Reproduce the passage on the Mars e-mail hoax word for word, starting at "Mars was pretty" and ending after "million miles away!".

Supplied passage:
^^^^

In August 2003, August 2005 and now apparently in August 2006 an e-mail has made the rounds claiming Mars will be as big as the Moon. What's worse is its basically the same e-mail with just the year changed.

It is false, even when it was the right year.

Mars was pretty close in August 2003 - even a bit closer than in 1971, however the difference is tiny over the average, the Hubble Space Telescope wouldn't even be able to tell the difference. After all it was still 35 million miles away!

This year its actually completely wrong, the e-mail couldn't be any wronger. Mars is about as far away as it can get, its on the other side of the Solar System behind the Sun!

Mars will never, ever appear as big as the Moon, ever, excluding any possible cataclysmic event in the solar system. Mars at its closest is only about 1/70th the diameter of the full Moon. To the naked eye it will appear a reddish star in the sky.

With a telescope it'll appear as a small red disc, with perhaps some white on either side (the poles) and maybe some dark features visible on its surface too.

^^^^

Supplied information:
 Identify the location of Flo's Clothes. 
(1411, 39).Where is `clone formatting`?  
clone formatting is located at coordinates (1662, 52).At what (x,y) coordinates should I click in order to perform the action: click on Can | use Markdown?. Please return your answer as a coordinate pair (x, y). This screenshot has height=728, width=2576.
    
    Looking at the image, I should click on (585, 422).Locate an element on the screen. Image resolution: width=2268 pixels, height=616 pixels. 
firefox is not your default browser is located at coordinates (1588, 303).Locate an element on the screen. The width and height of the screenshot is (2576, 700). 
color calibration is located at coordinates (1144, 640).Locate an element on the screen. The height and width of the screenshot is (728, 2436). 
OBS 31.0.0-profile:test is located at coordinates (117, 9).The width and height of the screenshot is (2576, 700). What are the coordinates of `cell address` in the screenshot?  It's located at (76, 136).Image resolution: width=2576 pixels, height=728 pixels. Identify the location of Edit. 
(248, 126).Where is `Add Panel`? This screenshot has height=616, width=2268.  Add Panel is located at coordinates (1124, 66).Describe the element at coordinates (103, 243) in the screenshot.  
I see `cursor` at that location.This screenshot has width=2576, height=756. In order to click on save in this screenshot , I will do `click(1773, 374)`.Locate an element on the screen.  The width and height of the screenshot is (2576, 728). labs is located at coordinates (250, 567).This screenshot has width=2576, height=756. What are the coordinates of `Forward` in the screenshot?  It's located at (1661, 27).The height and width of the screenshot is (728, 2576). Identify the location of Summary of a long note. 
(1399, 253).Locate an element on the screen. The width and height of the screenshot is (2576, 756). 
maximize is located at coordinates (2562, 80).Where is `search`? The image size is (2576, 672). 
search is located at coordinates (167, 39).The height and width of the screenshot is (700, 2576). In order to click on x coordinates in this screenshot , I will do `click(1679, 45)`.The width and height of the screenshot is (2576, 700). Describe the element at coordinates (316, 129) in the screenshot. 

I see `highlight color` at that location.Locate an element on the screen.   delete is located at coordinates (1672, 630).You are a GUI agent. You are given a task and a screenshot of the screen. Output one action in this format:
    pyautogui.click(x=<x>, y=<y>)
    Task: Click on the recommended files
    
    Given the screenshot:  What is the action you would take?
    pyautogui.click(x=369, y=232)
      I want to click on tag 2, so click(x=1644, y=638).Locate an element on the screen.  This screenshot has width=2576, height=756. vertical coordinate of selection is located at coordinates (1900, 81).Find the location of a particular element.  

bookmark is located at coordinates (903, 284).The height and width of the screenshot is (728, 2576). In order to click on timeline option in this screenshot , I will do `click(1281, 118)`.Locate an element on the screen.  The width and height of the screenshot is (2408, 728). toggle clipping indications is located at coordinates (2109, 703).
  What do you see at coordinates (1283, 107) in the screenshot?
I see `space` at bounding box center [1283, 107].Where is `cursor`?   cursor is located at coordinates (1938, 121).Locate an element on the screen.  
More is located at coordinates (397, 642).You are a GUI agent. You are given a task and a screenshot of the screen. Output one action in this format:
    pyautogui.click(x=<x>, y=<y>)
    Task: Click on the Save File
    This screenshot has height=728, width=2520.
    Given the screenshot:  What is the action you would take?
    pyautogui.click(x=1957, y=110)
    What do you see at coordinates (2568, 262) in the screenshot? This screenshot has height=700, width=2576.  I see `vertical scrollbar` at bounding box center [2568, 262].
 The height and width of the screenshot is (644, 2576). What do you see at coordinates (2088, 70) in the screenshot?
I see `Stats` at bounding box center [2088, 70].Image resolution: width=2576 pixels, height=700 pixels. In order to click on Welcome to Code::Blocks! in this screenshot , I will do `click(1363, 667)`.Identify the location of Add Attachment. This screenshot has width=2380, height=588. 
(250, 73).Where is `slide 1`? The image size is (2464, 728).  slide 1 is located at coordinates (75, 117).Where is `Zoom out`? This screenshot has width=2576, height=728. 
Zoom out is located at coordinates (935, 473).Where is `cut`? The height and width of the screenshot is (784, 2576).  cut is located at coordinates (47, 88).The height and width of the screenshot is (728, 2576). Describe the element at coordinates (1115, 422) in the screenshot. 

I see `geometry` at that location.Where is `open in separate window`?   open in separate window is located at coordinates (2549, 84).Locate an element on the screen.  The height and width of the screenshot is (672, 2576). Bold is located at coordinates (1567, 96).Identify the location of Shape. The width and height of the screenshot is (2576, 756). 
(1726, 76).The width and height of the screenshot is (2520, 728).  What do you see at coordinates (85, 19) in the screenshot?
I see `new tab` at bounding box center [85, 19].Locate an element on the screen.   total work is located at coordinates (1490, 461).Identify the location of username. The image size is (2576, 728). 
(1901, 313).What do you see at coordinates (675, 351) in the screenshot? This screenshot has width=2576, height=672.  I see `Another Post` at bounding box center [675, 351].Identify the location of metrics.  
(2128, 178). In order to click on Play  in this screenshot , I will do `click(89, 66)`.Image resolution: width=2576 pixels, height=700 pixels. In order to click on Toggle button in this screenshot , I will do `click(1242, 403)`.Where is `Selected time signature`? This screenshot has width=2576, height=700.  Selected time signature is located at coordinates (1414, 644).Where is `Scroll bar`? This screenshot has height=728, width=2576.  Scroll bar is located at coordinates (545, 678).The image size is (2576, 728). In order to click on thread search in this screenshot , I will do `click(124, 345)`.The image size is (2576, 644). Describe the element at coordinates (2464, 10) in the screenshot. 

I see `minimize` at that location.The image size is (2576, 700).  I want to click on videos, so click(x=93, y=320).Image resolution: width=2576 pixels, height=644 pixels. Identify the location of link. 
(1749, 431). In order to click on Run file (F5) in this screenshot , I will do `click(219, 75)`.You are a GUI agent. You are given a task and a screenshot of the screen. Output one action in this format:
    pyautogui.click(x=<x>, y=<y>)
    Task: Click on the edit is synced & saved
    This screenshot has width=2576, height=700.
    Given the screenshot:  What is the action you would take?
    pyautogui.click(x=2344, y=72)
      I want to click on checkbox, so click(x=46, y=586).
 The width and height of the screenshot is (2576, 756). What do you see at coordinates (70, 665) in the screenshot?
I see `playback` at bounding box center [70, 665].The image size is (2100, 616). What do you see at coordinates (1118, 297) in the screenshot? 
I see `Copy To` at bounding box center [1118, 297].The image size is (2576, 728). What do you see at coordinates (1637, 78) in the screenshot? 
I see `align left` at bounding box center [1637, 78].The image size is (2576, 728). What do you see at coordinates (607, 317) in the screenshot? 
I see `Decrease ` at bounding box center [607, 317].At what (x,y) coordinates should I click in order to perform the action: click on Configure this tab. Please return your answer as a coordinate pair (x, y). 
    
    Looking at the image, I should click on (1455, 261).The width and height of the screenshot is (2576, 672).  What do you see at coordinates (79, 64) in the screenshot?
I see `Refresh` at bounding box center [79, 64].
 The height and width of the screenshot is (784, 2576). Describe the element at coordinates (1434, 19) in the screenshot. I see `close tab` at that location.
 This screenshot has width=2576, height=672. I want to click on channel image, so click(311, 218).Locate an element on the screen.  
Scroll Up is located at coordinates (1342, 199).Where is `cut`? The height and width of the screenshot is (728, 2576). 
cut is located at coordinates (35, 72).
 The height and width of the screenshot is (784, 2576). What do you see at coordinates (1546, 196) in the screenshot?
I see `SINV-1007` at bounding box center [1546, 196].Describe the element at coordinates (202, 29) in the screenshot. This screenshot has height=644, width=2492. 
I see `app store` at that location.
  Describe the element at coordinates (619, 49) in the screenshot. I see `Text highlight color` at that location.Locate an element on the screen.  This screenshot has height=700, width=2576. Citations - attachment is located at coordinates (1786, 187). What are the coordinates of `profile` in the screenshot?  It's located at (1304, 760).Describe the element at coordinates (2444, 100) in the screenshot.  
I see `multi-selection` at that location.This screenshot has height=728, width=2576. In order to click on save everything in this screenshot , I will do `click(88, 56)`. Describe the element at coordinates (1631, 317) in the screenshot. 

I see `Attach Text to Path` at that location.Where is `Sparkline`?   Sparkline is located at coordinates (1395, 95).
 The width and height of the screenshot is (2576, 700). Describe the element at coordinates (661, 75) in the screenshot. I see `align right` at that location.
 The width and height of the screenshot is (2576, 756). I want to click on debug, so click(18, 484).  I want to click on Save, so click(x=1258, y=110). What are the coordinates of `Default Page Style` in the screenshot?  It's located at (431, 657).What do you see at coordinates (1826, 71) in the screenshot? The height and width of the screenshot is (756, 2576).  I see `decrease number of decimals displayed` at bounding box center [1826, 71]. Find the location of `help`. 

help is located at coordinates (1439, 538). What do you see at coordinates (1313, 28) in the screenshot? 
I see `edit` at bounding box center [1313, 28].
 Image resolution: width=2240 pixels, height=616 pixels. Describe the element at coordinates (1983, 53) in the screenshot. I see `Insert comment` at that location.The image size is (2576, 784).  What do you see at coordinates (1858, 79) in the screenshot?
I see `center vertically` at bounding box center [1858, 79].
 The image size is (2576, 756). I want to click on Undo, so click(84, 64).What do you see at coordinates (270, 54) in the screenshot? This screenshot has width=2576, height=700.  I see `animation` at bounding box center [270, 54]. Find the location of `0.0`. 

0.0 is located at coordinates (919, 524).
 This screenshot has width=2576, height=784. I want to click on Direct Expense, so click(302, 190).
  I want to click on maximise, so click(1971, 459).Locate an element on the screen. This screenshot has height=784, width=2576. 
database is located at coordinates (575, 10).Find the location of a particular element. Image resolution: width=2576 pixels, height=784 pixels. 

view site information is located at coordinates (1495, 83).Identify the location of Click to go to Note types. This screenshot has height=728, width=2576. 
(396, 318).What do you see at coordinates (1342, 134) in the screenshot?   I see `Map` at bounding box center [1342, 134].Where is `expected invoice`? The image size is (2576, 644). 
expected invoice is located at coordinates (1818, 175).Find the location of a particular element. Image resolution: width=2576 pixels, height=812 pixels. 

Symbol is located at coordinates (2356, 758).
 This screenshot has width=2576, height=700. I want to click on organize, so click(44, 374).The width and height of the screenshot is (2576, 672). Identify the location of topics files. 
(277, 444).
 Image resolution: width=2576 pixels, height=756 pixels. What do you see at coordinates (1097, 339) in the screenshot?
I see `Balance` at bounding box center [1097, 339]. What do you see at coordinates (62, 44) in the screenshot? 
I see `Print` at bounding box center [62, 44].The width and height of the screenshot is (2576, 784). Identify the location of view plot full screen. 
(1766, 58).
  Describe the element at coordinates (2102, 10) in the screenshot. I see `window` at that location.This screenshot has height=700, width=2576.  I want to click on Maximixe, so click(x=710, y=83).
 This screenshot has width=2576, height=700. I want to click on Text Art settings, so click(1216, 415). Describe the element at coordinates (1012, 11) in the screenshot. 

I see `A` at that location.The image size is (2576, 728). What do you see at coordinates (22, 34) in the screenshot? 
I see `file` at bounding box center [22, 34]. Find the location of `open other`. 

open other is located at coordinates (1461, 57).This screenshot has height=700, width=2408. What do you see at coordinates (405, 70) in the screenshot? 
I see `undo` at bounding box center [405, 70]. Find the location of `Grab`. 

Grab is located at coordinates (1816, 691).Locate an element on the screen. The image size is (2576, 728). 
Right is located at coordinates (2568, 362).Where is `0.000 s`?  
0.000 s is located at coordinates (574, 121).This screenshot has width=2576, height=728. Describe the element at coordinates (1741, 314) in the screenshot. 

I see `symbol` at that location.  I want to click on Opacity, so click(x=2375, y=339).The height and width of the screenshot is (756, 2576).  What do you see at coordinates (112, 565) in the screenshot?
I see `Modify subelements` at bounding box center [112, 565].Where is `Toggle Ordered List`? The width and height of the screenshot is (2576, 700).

^^^^

Exercise solution:
Mars was pretty close in August 2003 - even a bit closer than in 1971, however the difference is tiny over the average, the Hubble Space Telescope wouldn't even be able to tell the difference. After all it was still 35 million miles away!